Task directions: Everything in the records should be repeated exactly.

Data for this exercise:
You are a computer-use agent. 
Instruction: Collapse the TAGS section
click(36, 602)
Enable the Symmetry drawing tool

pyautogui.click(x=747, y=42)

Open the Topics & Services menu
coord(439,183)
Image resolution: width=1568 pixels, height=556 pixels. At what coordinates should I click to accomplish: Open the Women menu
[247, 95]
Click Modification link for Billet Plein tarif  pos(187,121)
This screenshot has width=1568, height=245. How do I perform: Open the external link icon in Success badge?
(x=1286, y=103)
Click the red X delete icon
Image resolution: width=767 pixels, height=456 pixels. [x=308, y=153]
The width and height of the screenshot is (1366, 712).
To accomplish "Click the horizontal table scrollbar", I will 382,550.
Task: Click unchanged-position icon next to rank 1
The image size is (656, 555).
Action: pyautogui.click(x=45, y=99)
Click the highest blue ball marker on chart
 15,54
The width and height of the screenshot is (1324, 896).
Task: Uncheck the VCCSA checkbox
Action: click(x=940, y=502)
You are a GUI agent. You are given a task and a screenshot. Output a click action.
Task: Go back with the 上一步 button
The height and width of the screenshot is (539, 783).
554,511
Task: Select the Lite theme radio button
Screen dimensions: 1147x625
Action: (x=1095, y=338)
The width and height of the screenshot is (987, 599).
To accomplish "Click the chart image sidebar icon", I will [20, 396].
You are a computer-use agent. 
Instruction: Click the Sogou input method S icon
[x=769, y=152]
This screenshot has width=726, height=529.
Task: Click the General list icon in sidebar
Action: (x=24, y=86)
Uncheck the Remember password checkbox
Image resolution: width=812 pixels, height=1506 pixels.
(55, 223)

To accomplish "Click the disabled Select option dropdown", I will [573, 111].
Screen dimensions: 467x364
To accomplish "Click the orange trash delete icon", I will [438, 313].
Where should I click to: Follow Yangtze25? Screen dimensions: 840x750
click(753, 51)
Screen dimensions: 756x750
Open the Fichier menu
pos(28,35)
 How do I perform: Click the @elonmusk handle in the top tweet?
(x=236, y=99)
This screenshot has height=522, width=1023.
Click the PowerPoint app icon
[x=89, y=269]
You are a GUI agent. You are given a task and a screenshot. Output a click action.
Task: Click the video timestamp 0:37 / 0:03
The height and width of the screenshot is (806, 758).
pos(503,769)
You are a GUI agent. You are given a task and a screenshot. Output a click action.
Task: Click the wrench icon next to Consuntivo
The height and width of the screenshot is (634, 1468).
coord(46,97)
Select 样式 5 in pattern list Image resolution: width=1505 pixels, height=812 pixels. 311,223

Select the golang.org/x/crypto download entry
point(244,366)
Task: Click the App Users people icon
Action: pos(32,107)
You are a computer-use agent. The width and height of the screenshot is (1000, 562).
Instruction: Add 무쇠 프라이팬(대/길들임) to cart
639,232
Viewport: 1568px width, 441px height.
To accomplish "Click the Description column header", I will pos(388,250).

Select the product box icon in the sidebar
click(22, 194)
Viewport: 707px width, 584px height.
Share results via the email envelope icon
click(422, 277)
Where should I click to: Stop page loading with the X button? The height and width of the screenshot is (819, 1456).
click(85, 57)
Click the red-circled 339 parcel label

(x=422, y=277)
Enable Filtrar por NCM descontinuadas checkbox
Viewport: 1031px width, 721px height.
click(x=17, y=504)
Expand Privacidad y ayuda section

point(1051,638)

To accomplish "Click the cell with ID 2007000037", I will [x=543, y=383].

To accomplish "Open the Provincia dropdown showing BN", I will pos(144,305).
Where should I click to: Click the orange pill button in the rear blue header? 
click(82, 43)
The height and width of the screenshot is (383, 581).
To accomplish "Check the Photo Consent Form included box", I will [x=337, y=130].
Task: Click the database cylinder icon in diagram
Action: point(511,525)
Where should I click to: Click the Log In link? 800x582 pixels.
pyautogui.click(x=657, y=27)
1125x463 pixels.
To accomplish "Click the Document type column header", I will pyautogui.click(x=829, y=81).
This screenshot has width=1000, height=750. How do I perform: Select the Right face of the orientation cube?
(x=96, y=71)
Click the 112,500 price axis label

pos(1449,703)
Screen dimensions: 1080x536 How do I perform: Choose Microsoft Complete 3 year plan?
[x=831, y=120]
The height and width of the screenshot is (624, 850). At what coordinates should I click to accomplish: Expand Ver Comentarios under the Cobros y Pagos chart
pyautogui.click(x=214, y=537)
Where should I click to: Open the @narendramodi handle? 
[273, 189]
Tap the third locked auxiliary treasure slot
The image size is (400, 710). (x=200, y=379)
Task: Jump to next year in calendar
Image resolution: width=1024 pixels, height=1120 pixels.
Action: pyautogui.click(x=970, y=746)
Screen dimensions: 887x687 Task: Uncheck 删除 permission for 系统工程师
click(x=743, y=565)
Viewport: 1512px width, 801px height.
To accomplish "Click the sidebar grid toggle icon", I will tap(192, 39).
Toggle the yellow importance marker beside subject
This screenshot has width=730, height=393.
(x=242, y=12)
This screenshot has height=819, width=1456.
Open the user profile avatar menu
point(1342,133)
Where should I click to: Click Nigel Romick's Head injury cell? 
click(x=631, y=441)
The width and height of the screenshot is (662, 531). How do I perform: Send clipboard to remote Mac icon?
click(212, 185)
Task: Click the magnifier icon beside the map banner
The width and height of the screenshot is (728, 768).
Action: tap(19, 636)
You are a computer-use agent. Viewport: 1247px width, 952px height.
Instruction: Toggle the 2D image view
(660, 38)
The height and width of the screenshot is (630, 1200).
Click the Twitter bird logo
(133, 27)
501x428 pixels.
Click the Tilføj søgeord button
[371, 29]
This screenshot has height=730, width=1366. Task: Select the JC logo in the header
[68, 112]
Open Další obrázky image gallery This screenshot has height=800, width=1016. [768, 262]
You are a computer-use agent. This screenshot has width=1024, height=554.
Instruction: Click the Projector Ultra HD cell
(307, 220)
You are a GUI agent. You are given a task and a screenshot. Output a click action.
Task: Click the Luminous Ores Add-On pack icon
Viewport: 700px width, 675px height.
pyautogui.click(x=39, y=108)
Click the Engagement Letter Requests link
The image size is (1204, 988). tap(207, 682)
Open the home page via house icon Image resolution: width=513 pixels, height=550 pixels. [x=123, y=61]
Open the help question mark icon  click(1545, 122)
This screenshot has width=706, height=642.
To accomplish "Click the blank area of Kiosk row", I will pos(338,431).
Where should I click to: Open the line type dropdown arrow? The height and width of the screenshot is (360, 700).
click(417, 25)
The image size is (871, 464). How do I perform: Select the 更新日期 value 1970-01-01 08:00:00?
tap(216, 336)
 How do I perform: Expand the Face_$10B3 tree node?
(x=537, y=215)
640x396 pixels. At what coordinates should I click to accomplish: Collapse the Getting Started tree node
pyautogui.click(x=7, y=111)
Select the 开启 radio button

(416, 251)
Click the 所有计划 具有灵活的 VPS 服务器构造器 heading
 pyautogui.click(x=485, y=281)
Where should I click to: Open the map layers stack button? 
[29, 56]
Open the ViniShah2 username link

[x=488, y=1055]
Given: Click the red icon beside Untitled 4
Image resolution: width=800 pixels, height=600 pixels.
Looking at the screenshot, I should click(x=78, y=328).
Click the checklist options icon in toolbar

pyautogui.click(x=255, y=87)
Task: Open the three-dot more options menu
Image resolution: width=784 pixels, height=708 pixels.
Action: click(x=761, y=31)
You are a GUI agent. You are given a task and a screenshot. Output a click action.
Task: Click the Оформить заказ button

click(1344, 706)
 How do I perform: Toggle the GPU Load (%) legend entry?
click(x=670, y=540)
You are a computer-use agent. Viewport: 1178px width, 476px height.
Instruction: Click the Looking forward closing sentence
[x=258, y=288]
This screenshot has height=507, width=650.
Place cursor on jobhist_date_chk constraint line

Result:
You are a computer-use agent. 
Instruction: Collapse the TAGS section
click(36, 602)
Enable the Symmetry drawing tool

pyautogui.click(x=747, y=42)

Open the Topics & Services menu
coord(439,183)
Image resolution: width=1568 pixels, height=556 pixels. At what coordinates should I click to accomplish: Open the Women menu
[247, 95]
Click Modification link for Billet Plein tarif  pos(187,121)
This screenshot has width=1568, height=245. How do I perform: Open the external link icon in Success badge?
(x=1286, y=103)
Click the red X delete icon
Image resolution: width=767 pixels, height=456 pixels. [x=308, y=153]
The width and height of the screenshot is (1366, 712).
To accomplish "Click the horizontal table scrollbar", I will 382,550.
Task: Click unchanged-position icon next to rank 1
The image size is (656, 555).
Action: pyautogui.click(x=45, y=99)
Click the highest blue ball marker on chart
 15,54
The width and height of the screenshot is (1324, 896).
Task: Uncheck the VCCSA checkbox
Action: click(x=940, y=502)
You are a GUI agent. You are given a task and a screenshot. Output a click action.
Task: Go back with the 上一步 button
The height and width of the screenshot is (539, 783).
554,511
Task: Select the Lite theme radio button
Screen dimensions: 1147x625
Action: (x=1095, y=338)
The width and height of the screenshot is (987, 599).
To accomplish "Click the chart image sidebar icon", I will [20, 396].
You are a computer-use agent. 
Instruction: Click the Sogou input method S icon
[x=769, y=152]
This screenshot has width=726, height=529.
Task: Click the General list icon in sidebar
Action: (x=24, y=86)
Uncheck the Remember password checkbox
Image resolution: width=812 pixels, height=1506 pixels.
(55, 223)

To accomplish "Click the disabled Select option dropdown", I will [573, 111].
Screen dimensions: 467x364
To accomplish "Click the orange trash delete icon", I will [438, 313].
Where should I click to: Follow Yangtze25? Screen dimensions: 840x750
click(753, 51)
Screen dimensions: 756x750
Open the Fichier menu
pos(28,35)
 How do I perform: Click the @elonmusk handle in the top tweet?
(x=236, y=99)
This screenshot has height=522, width=1023.
Click the PowerPoint app icon
[x=89, y=269]
You are a GUI agent. You are given a task and a screenshot. Output a click action.
Task: Click the video timestamp 0:37 / 0:03
The height and width of the screenshot is (806, 758).
pos(503,769)
You are a GUI agent. You are given a task and a screenshot. Output a click action.
Task: Click the wrench icon next to Consuntivo
The height and width of the screenshot is (634, 1468).
coord(46,97)
Select 样式 5 in pattern list Image resolution: width=1505 pixels, height=812 pixels. 311,223

Select the golang.org/x/crypto download entry
point(244,366)
Task: Click the App Users people icon
Action: pos(32,107)
You are a computer-use agent. The width and height of the screenshot is (1000, 562).
Instruction: Add 무쇠 프라이팬(대/길들임) to cart
639,232
Viewport: 1568px width, 441px height.
To accomplish "Click the Description column header", I will pos(388,250).

Select the product box icon in the sidebar
click(22, 194)
Viewport: 707px width, 584px height.
Share results via the email envelope icon
click(422, 277)
Where should I click to: Stop page loading with the X button? The height and width of the screenshot is (819, 1456).
click(85, 57)
Click the red-circled 339 parcel label

(x=422, y=277)
Enable Filtrar por NCM descontinuadas checkbox
Viewport: 1031px width, 721px height.
click(x=17, y=504)
Expand Privacidad y ayuda section

point(1051,638)

To accomplish "Click the cell with ID 2007000037", I will [x=543, y=383].

To accomplish "Open the Provincia dropdown showing BN", I will pos(144,305).
Where should I click to: Click the orange pill button in the rear blue header? 
click(82, 43)
The height and width of the screenshot is (383, 581).
To accomplish "Check the Photo Consent Form included box", I will [x=337, y=130].
Task: Click the database cylinder icon in diagram
Action: point(511,525)
Where should I click to: Click the Log In link? 800x582 pixels.
pyautogui.click(x=657, y=27)
1125x463 pixels.
To accomplish "Click the Document type column header", I will pyautogui.click(x=829, y=81).
This screenshot has width=1000, height=750. How do I perform: Select the Right face of the orientation cube?
(x=96, y=71)
Click the 112,500 price axis label

pos(1449,703)
Screen dimensions: 1080x536 How do I perform: Choose Microsoft Complete 3 year plan?
[x=831, y=120]
The height and width of the screenshot is (624, 850). At what coordinates should I click to accomplish: Expand Ver Comentarios under the Cobros y Pagos chart
pyautogui.click(x=214, y=537)
Where should I click to: Open the @narendramodi handle? 
[273, 189]
Tap the third locked auxiliary treasure slot
The image size is (400, 710). (x=200, y=379)
Task: Jump to next year in calendar
Image resolution: width=1024 pixels, height=1120 pixels.
Action: pyautogui.click(x=970, y=746)
Screen dimensions: 887x687 Task: Uncheck 删除 permission for 系统工程师
click(x=743, y=565)
Viewport: 1512px width, 801px height.
To accomplish "Click the sidebar grid toggle icon", I will tap(192, 39).
Toggle the yellow importance marker beside subject
This screenshot has width=730, height=393.
(x=242, y=12)
This screenshot has height=819, width=1456.
Open the user profile avatar menu
point(1342,133)
Where should I click to: Click Nigel Romick's Head injury cell? 
click(x=631, y=441)
The width and height of the screenshot is (662, 531). How do I perform: Send clipboard to remote Mac icon?
click(212, 185)
Task: Click the magnifier icon beside the map banner
The width and height of the screenshot is (728, 768).
Action: tap(19, 636)
You are a computer-use agent. Viewport: 1247px width, 952px height.
Instruction: Toggle the 2D image view
(660, 38)
The height and width of the screenshot is (630, 1200).
Click the Twitter bird logo
(133, 27)
501x428 pixels.
Click the Tilføj søgeord button
[371, 29]
This screenshot has height=730, width=1366. Task: Select the JC logo in the header
[68, 112]
Open Další obrázky image gallery This screenshot has height=800, width=1016. [768, 262]
You are a computer-use agent. This screenshot has width=1024, height=554.
Instruction: Click the Projector Ultra HD cell
(307, 220)
You are a GUI agent. You are given a task and a screenshot. Output a click action.
Task: Click the Luminous Ores Add-On pack icon
Viewport: 700px width, 675px height.
pyautogui.click(x=39, y=108)
Click the Engagement Letter Requests link
The image size is (1204, 988). tap(207, 682)
Open the home page via house icon Image resolution: width=513 pixels, height=550 pixels. [x=123, y=61]
Open the help question mark icon  click(1545, 122)
This screenshot has width=706, height=642.
To accomplish "Click the blank area of Kiosk row", I will pos(338,431).
Where should I click to: Open the line type dropdown arrow? The height and width of the screenshot is (360, 700).
click(417, 25)
The image size is (871, 464). How do I perform: Select the 更新日期 value 1970-01-01 08:00:00?
tap(216, 336)
 How do I perform: Expand the Face_$10B3 tree node?
(x=537, y=215)
640x396 pixels. At what coordinates should I click to accomplish: Collapse the Getting Started tree node
pyautogui.click(x=7, y=111)
Select the 开启 radio button

(416, 251)
Click the 所有计划 具有灵活的 VPS 服务器构造器 heading
 pyautogui.click(x=485, y=281)
Where should I click to: Open the map layers stack button? 
[29, 56]
Open the ViniShah2 username link

[x=488, y=1055]
Given: Click the red icon beside Untitled 4
Image resolution: width=800 pixels, height=600 pixels.
Looking at the screenshot, I should click(x=78, y=328).
Click the checklist options icon in toolbar

pyautogui.click(x=255, y=87)
Task: Open the three-dot more options menu
Image resolution: width=784 pixels, height=708 pixels.
Action: click(x=761, y=31)
You are a GUI agent. You are given a task and a screenshot. Output a click action.
Task: Click the Оформить заказ button

click(1344, 706)
 How do I perform: Toggle the GPU Load (%) legend entry?
click(x=670, y=540)
You are a computer-use agent. Viewport: 1178px width, 476px height.
Instruction: Click the Looking forward closing sentence
[x=258, y=288]
This screenshot has height=507, width=650.
Place cursor on jobhist_date_chk constraint line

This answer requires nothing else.